Die Kerzen sind weg. Auf der Verbindungstreppe zwischen Café und Warenhaus des Voglhauses stehen noch Windlichter. Doch die Zeit, in der darin Kerzenflammen flackern durften, sind vorbei. Denn dreimal in jüngster Zeit seien darin Prospekte zerrissen und verbrannt worden, berichten Betriebsleiter Michael Hertlein und Inhaberin Martina Vogl.
Davor ist ein Ständer angebracht, mit Karten und Flyern zum Thema Tierwohl, Nachhaltigkeit und Gemeinwohl. Das war kein böser Scherz, ist Hertlein sicher. Er vermutet, dass die Mischung aus dem Einsatz für Tierrechte, Veganismus und Demokratie jemanden in Rage gebracht hat. Der Betriebsleiter geht von gezielten Sabotageakten gegen das Geschäft aus.
Die Windlichter stehen im Inneren auf einer Treppe neben den Toiletten, die vom Café des Voglhauses in dessen Warenhaus führt. Dazu kommt: Am 1. Mai sei das Pissoir des Cafés mit Handtüchern aus Papier verstopft worden – mit hoher Wahrscheinlichkeit mutwillig.

Nachfrage bei der Polizei: Was wissen sie?
Auf den Bänken im Freien seien zudem häufiger Papiere und Aufkleber mit rechtsradikalen Inhalten zu sehen, berichtet Hertlein. Das Team räume diese dann halt weg. Immer wieder komme es vor, dass Betrunkene oder Randalierer Blumenkästen im ganzen Straßenzug zertrümmern oder verwüsten. Doch vor allem die verbrannten Prospekte hätten eine ganz andere Qualität. „Wir halten die Augen offen“, sagt er.
Die Polizei sei eingeschaltet worden. Diese sagt auf Anfragen, zum Voglhaus gebe es einen Eintrag, aus diesem sei aber keine politische Motivation zu erkennen. „Der Geschädigte hatte hier wohl kein Verfolgungsinteresse“, schreibt Sprecherin Katrin Rosenthal.
Man habe es noch offen gelassen, ob man Strafantrag stellen wolle, erklärt Michael Hertlein. „Wenn das nochmal vorkommt, dann machen wir das.“ Das Voglhaus steht seit 25 Jahren für Tierwohl und Nachhaltigkeit. Im Schaufenster hängt ein Plakat, auf dem ein Schwein und ein Hund nebeneinander gehen.
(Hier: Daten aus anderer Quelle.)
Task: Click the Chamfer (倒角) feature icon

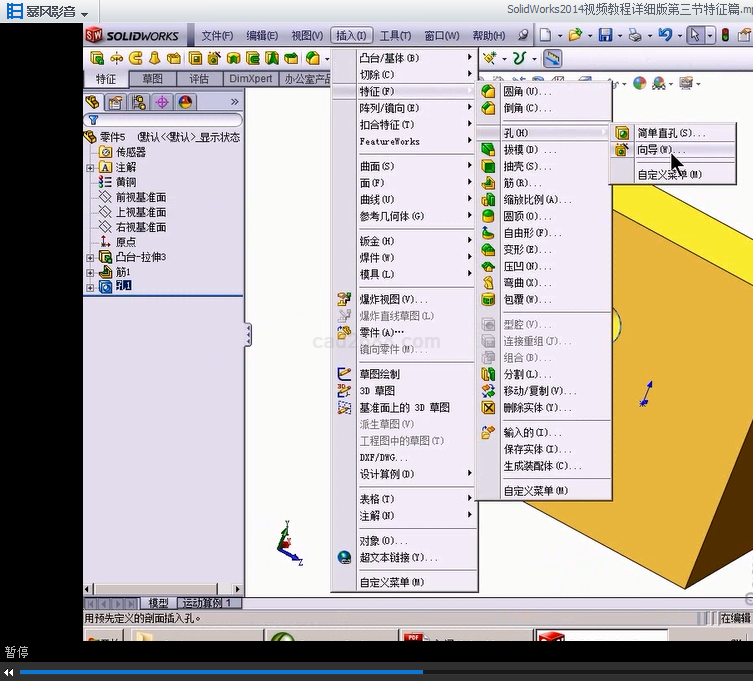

Darüber steht: „Glück für Mensch und Tier“.
Ist der Einsatz für Demokratie der Auslöser?
An der Tür prangt ein Poster in EU-blau. Im Kreis von gelben Europa-Sterne steht: „Es ist einfacher, für die Demokratie zu kämpfen, solange es sie noch gibt. Danach wird es erheblich schwieriger.“ Am Eingang und zu den Toiletten finden Besucher Stände mit Prospekten und Karten zu den Themen Tierrechte, Nachhaltigkeit und Demokratie.
Inhaberin Martina Vogl vermutet, dass die Verbrennungen im Zusammenhang stehen mit dem Europa-Plakat, in dem zur Verteidigung der Demokratie aufgefordert wird, und ihren bekannten politischen Haltungen etwa zur Dringlichkeit der Klimakrise. Ein überwiegender Teil der Menschen freue sich über das Engagement. „Bei vielen lösen wir Begeisterung aus.“
Mache fühlten sich aber durch den Einsatz „getriggert“. Sie bedauert, dass der oder die Täter nicht den Mut hatten, sich mit ihr oder dem Team des Voglhauses zum Thema auseinander zu setzen. Sie wie Hertlein betonen, sie wollten sich nicht einschüchtern lassen. Martina Vogl sagt: „Wir fühlen uns wohl, mit dem, was wir machen.“ Sie verstehe sich als Pionierin.
Täglich beweise das Voglhaus, wie eine Gastronomie vegan und bio und dennoch wirtschaftlich erfolgreich sein könne. „Es wird eine Frage der Zeit sein, wann Gastronomien es sich nicht mehr erlauben können, anders zu arbeiten. Wir bekommen fast ausschließlich Lob und Bewunderung für unsere vegane Bioküche.“ Das Publikum sei gemischt, und bestehe nicht nur aus Veganern.
Angepöbelt, weil er kein Fleisch anbietet
Bei anderen Anbietern von veganen oder vegetarischen Speisen gab es nach deren Aussagen keine Übergriffe. Musa Cebe vom Kervan-Imbiss sagt, er sei zwar mal blöd angemacht worden, weil er kein Fleisch anbiete. Er habe zum Kritiker gesagt, es gebe so viel Auswahl, er müsse nicht zu ihm kommen. Andere seien enttäuscht gewesen, dass er kein Fleisch im Sortiment habe. Bei Musa Cebe gibt es pflanzliche Alternativen zum klassischen Döner und auch den Käse-Kebab.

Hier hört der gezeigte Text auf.